Looking for a way to engage the museum’s audience when encountering difficult subject matter, Citron thought of Chitra Ganesh, whose drawings, comics, and mixed media work addresses the rich imagery of history and myth from perspectives that are rarely seen in art. Prompted by the museum’s 2018 theme “The Future,” the idea of an animation struck both curator and artist as appropriate, as the time-based medium directly engages with the relationship between past, present, and future. By incorporating imagery that is “iconic and familiar” to her in the work, Ganesh was able to immerse the museum goer in the history of these objects, many of which are still embedded in Himalayan cultures’ everyday.
And as for the future? It turned out that the heartiest engagement The Scorpion Gesture would have with the future lay beyond the walls of the museum. In collaboration with the Rubin and the Kitchen (where Ganesh also presented a solo exhibition), the series was the Times Square Alliance’s “Midnight Moment,” where it appeared on the billboards of New York’s busiest tourist hub from 11:57 pm- 12:00 am every night of November 2018. For three minutes each evening it vied for the public’s eyes, making a convincing visual argument for the inclusion of artwork in commercial spaces.
Though only a half hour walk down Seventh Avenue, Times Square could not be more separate from the Rubin: where the Rubin is meditative, Times Square is hectic, where the Rubin is deliberate with its visual stimulus, giving each object its space, Times Square is overwhelming, with each billboard competing with its neighbor, and where the Rubin is low-lit to protect the work on display, Times Square is as bright as noon at any moment of the day.
Hearing Chitra and Beth describe it, it’s as if The Scorpion Gesture, lit up on billboards, brought the Rubin with it. Citron describes a moment, right before midnight, when a rare autumn snow began to fall and a hush––almost unheard of in New York––fell on the streets, making her stop in her tracks. Standing among the women who had brought the project to fruition (including animator Mary Nittolo of the STUDIO NYC), past, present, and future were––fleetingly–– a single node amidst the never-ending bustle of the city. It was “our own personal ball drop,” says Ganesh, a native New Yorker.
Though it was not part of the Rubin’s programming, the otherworldly nature of the space in which it was staged (a “Mad Max environment”) “gave a different valence to the idea of the future.” Ganesh’s animations in Times Square were a concrete visualization of what that future could be, and instead of the barren wastes of Fury Road, or the empty cavernous streets of Blade Runner, this was a future where art and advertising could commingle.
All museum interventions hold a unique place as art object, since they are both works in themselves and the activators (or agitators) of other works. They aren’t self-contained objects, but open ended statements grounded in artwork. By employing animation, whose cobbled effect has embedded in it the demand that its surroundings become part of the action, The Scorpion Gesture implicitly engages whichever environment in which it is displayed. A self-described “comic fanatic,” Ganesh says “animation is receptive to different kinds of visual languages flowing together” and is well suited to collage of a both visual and thematic nature.

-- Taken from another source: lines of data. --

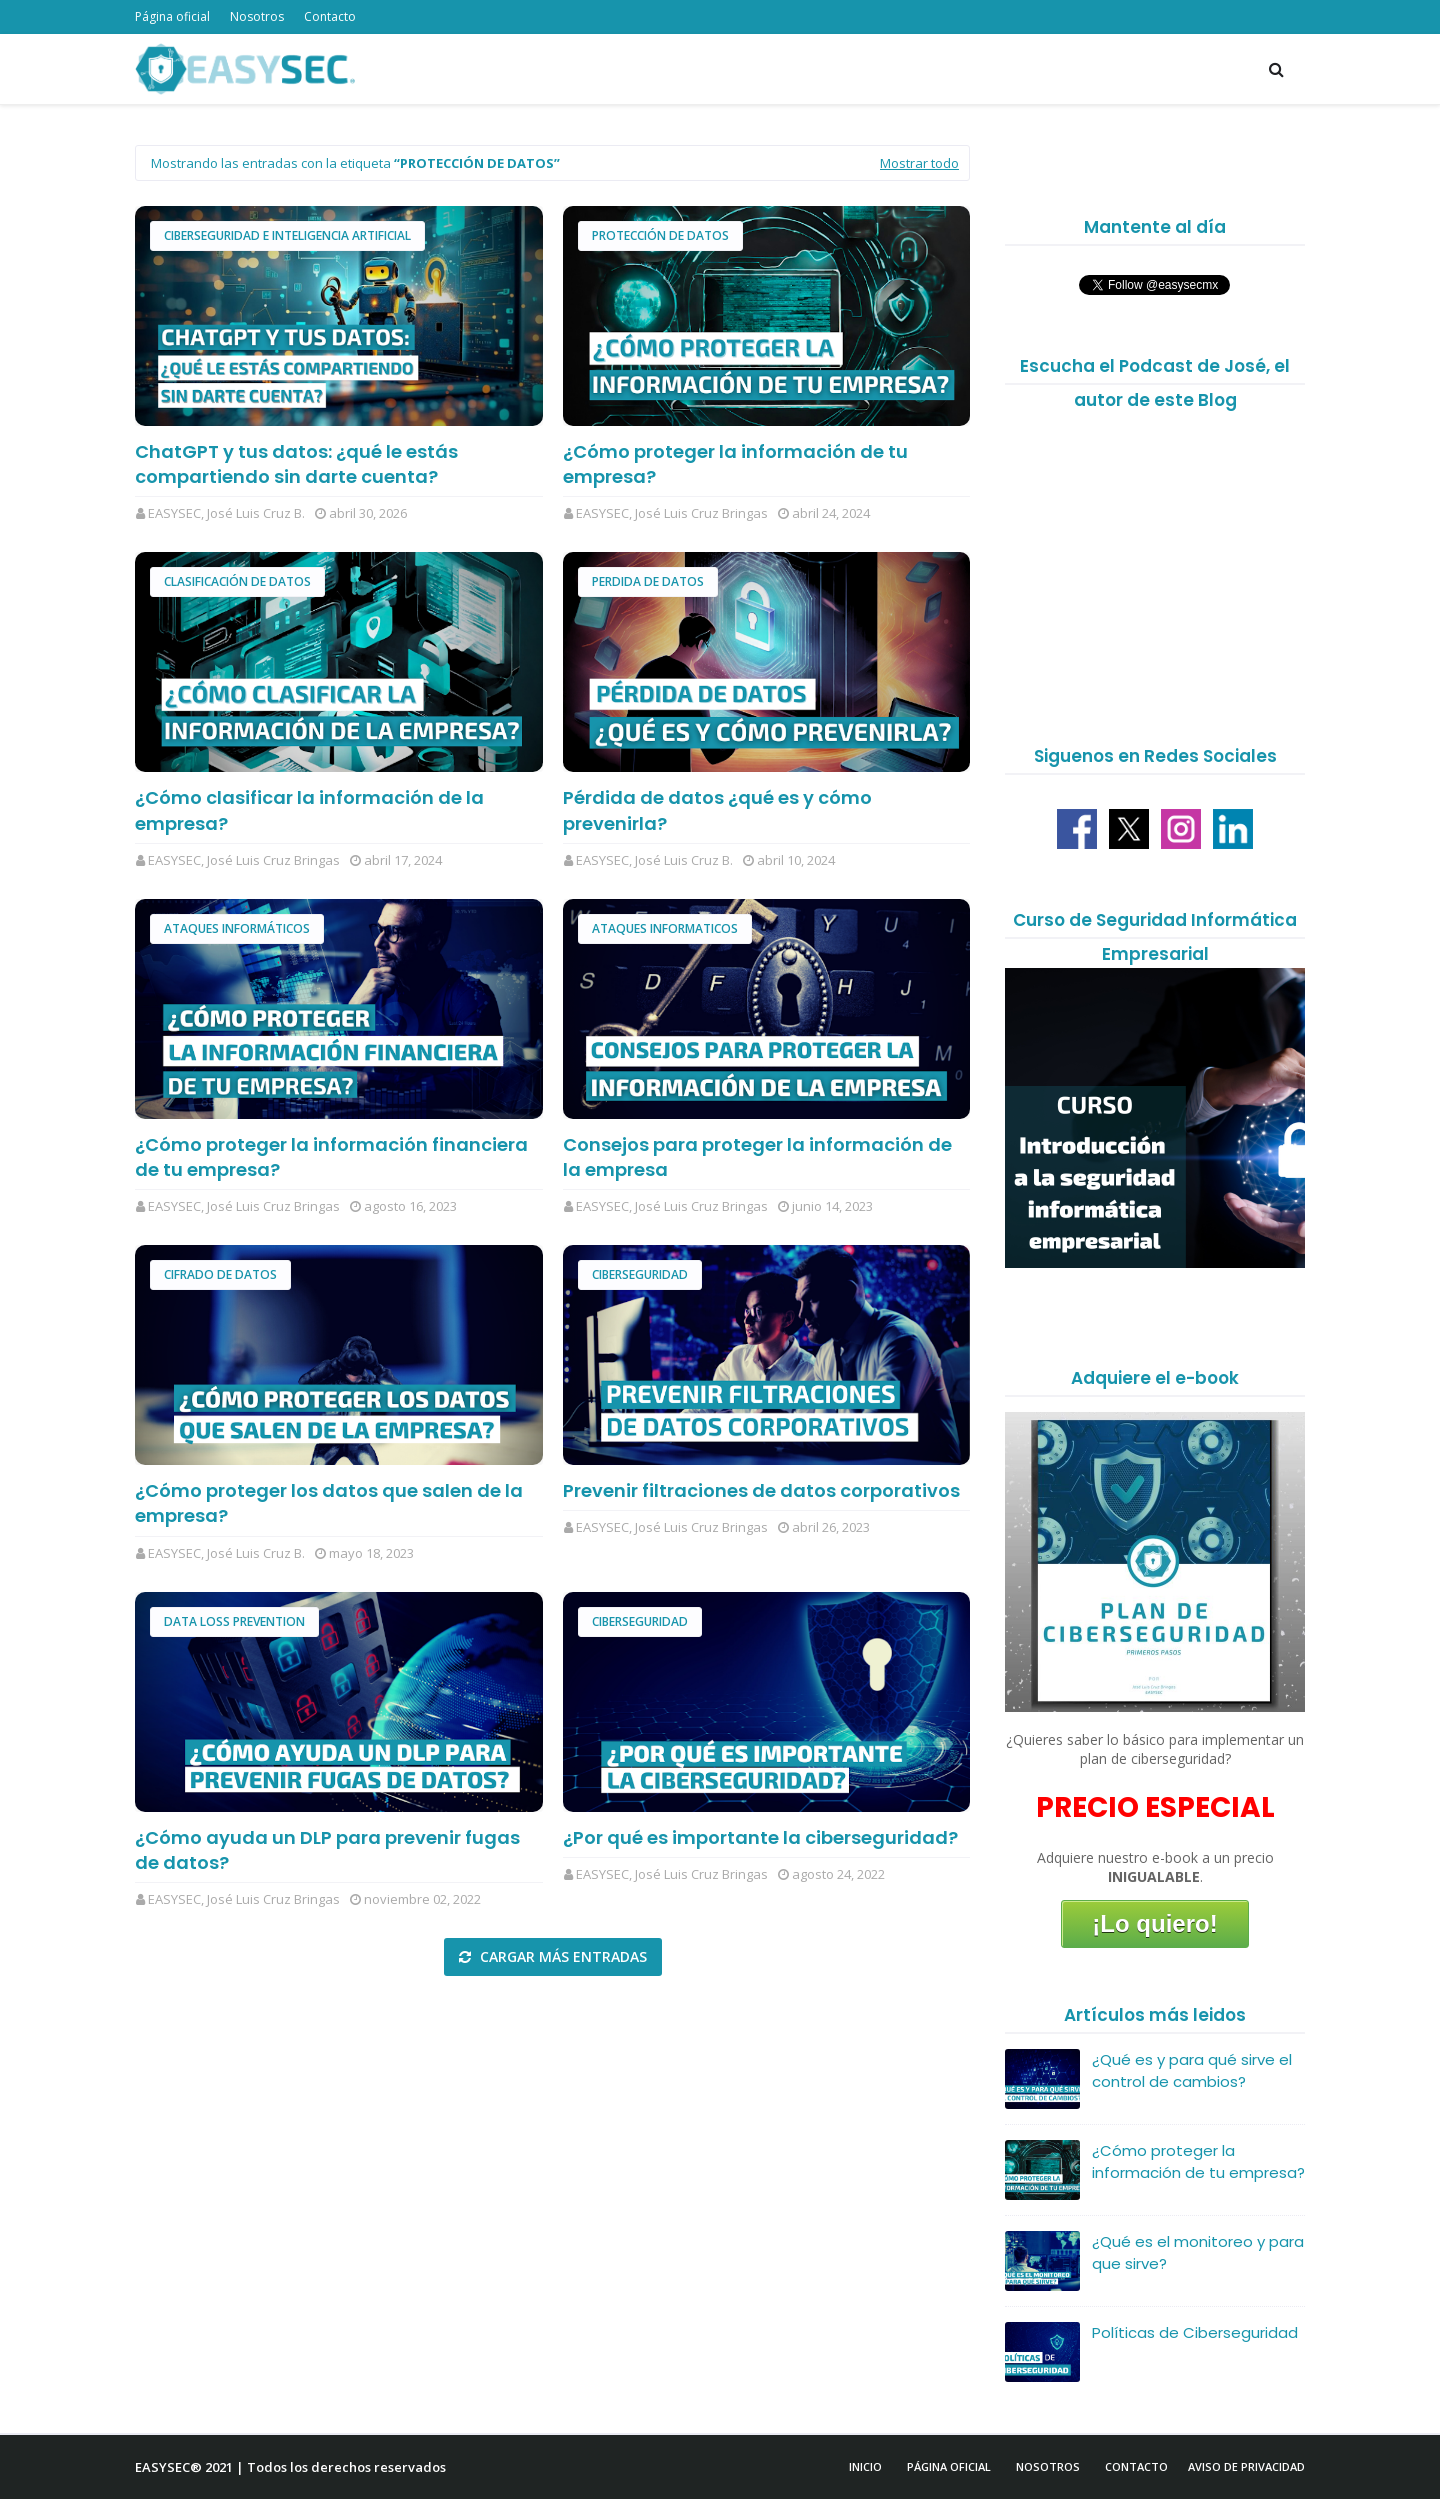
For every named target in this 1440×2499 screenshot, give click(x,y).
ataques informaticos (665, 928)
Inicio (865, 2466)
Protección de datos (660, 235)
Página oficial (172, 16)
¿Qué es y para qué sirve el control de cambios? (1192, 2071)
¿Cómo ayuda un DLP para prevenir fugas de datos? (327, 1850)
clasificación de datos (237, 581)
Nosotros (257, 16)
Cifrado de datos (220, 1274)
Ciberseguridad (640, 1274)
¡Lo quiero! (1154, 1923)
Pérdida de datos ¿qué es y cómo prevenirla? (717, 810)
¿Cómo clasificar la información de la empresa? (309, 810)
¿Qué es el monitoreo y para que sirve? (1198, 2253)
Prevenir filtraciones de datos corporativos (761, 1490)
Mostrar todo (919, 163)
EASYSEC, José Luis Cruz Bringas (672, 513)
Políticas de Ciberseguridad (1195, 2332)
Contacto (330, 16)
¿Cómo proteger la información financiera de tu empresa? (331, 1157)
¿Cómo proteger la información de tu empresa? (735, 464)
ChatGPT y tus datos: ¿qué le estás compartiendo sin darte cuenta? (296, 464)
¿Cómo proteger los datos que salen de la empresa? (329, 1503)
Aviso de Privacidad (1246, 2466)
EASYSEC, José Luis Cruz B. (226, 513)
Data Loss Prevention (234, 1621)
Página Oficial (949, 2466)
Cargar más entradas (561, 1956)
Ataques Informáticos (237, 928)
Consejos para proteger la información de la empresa (757, 1157)
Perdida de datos (648, 581)
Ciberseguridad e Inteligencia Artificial (287, 235)
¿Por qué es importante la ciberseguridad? (760, 1837)
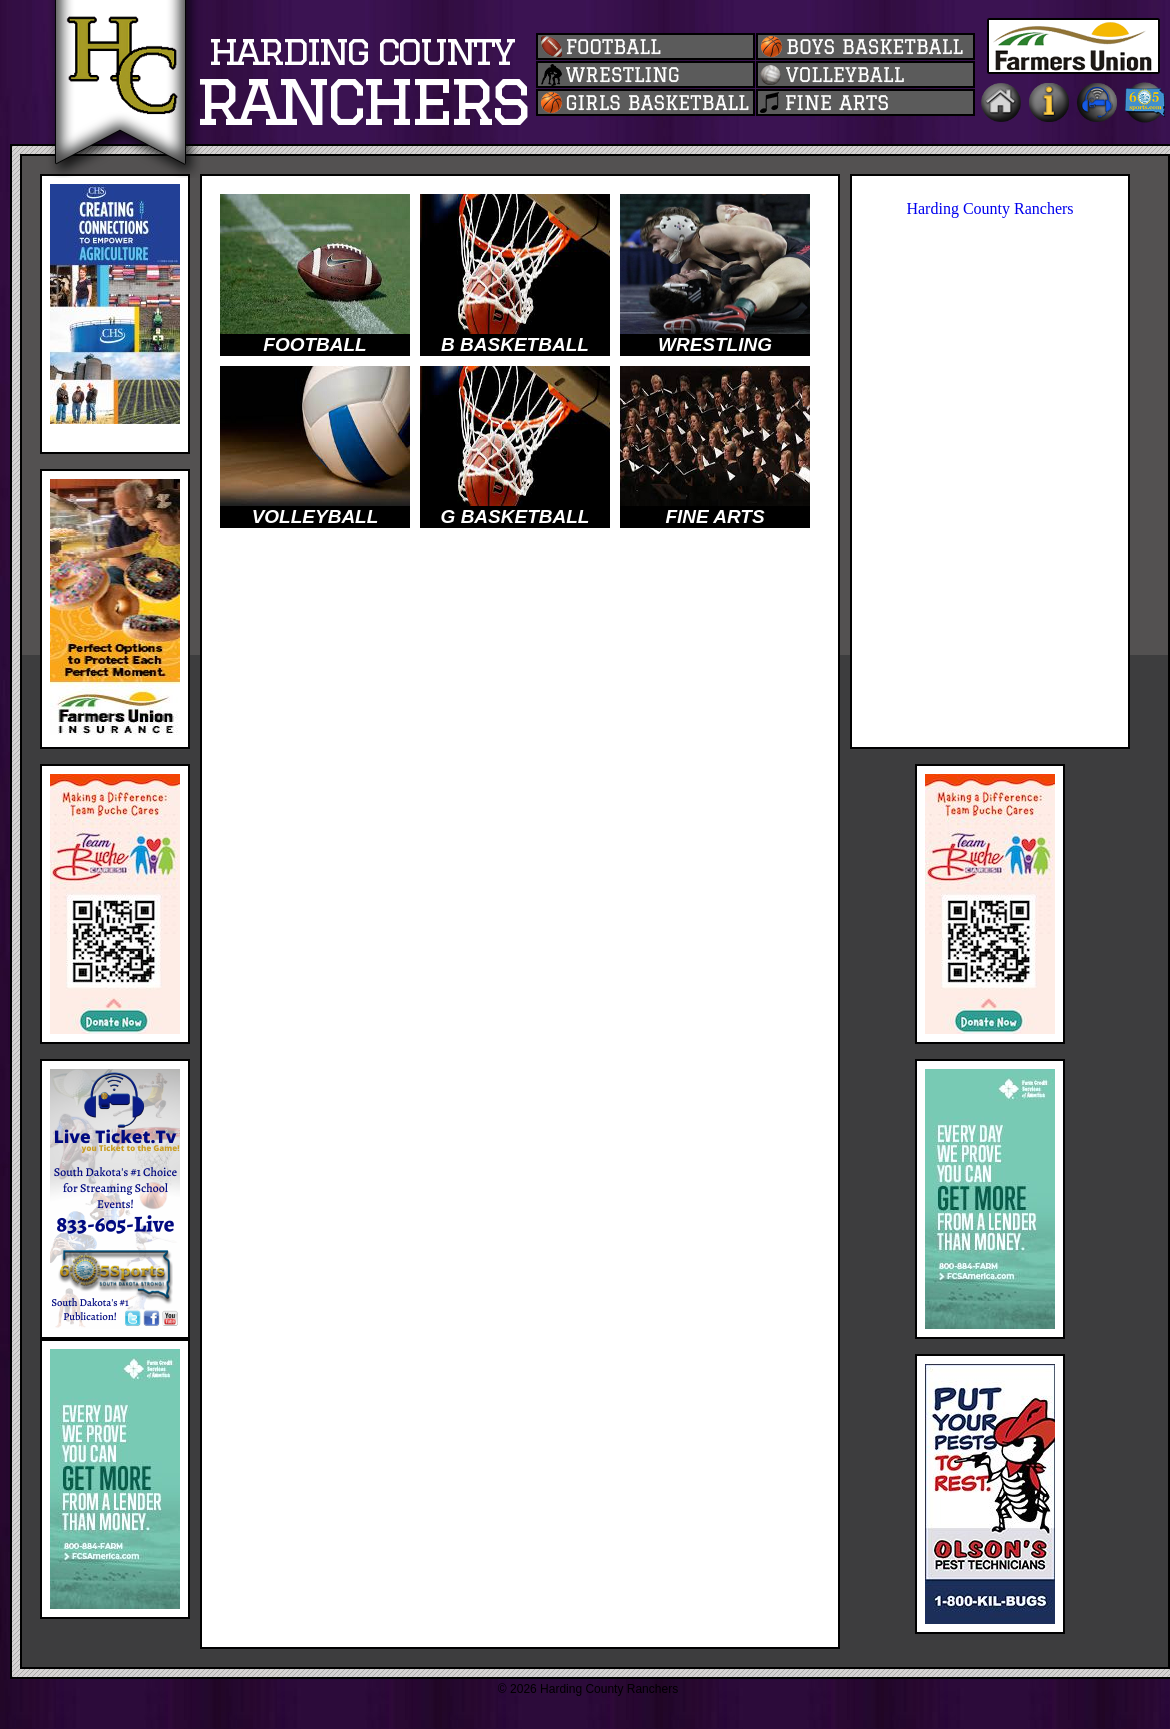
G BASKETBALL (515, 516)
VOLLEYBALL (315, 516)
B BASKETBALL (515, 344)
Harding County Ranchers (989, 208)
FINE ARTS (714, 516)
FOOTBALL (314, 344)
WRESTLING (715, 344)
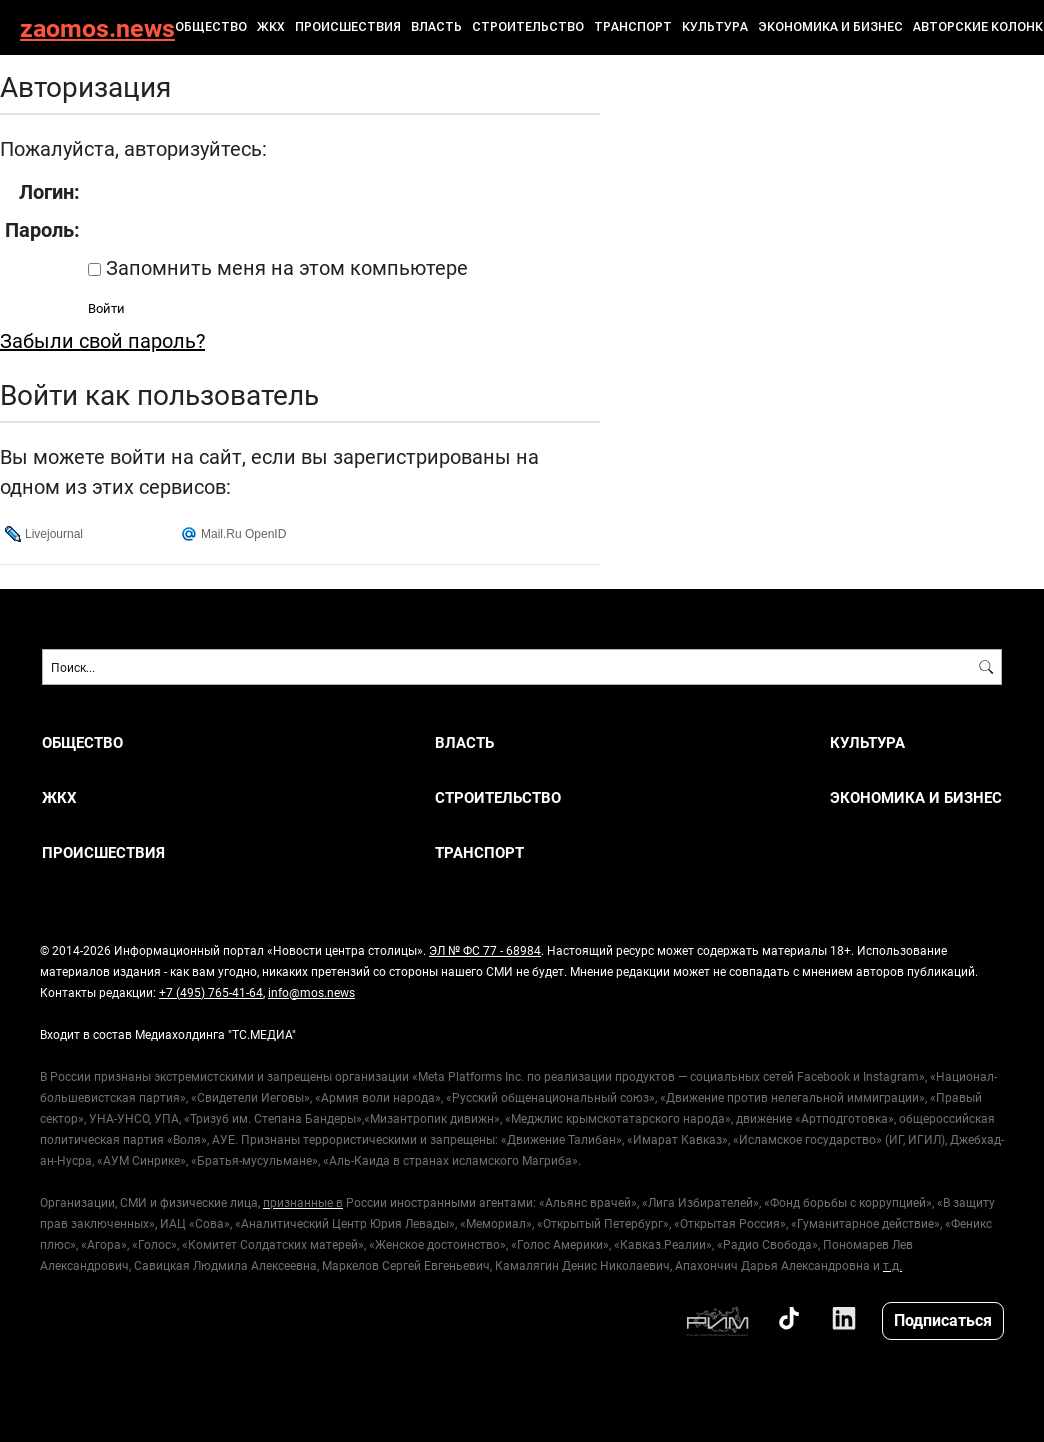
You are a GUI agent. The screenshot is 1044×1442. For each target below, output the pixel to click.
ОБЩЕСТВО (211, 27)
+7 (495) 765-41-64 (211, 992)
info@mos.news (311, 992)
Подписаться (943, 1319)
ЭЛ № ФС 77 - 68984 (485, 950)
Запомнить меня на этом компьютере (284, 267)
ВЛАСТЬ (436, 27)
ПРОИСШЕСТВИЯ (348, 27)
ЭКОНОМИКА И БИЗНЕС (830, 27)
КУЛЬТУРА (715, 27)
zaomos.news (97, 27)
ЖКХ (271, 27)
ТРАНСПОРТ (633, 27)
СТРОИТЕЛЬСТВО (528, 27)
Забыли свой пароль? (102, 340)
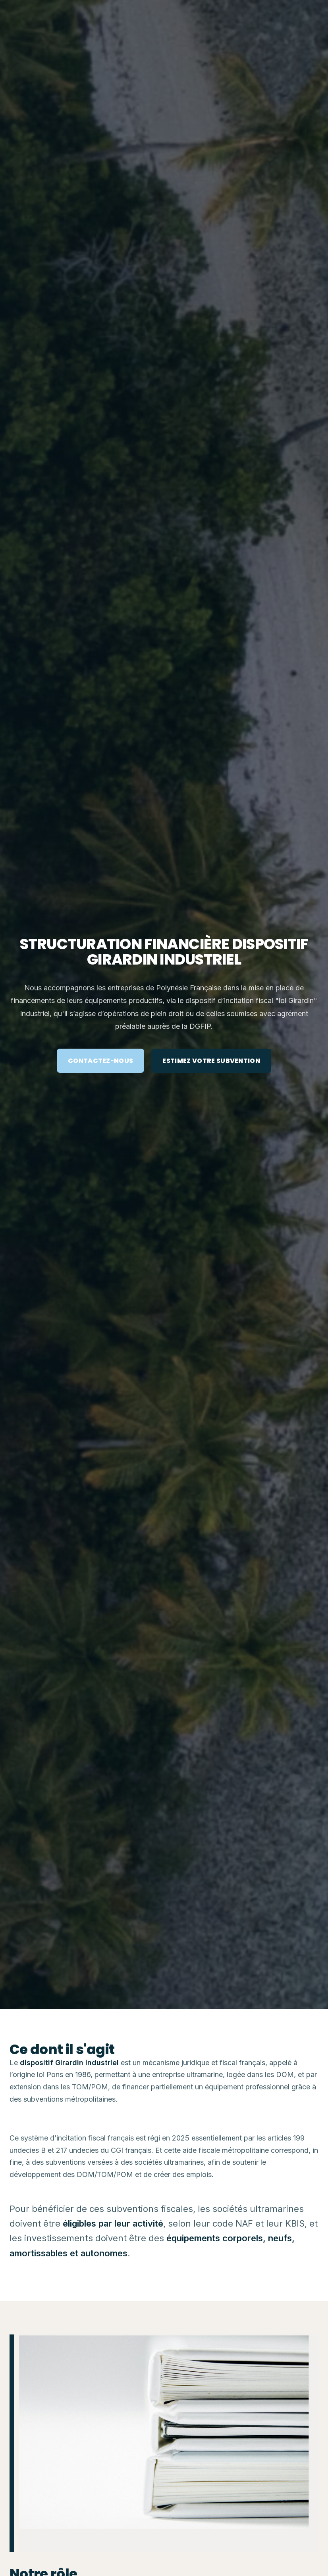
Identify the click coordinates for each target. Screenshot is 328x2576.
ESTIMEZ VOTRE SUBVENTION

The narrative action of Times Square is similarly collaged. Though it is by no means a thangka painting, Times Square is our cultural moment represented on a single plane of advertisements––Kinky Boots next to Homeland next to Levi’s jeans, where we watch trends and celebrities ascend, only to be dethroned at the next turn. Placed among these billboards, the dominant cinematic mode of The Scorpion Gesture is one of spatial transition. The series begins with a hand holding an orb in space, which quickly becomes a portal through which we travel into the world of the animation. Each frame is quickly subsumed by another. (After all, the scorpion gesture is a sign of transformation.)
And while the similarities between art and environment might end there, the presence of The Scorpion Gesture was enough to add depth, even just for three minutes, to a setting of unadulterated commercial consumption. Just as in the Rubin, it intervened on behalf of its surroundings, leaving both the richer.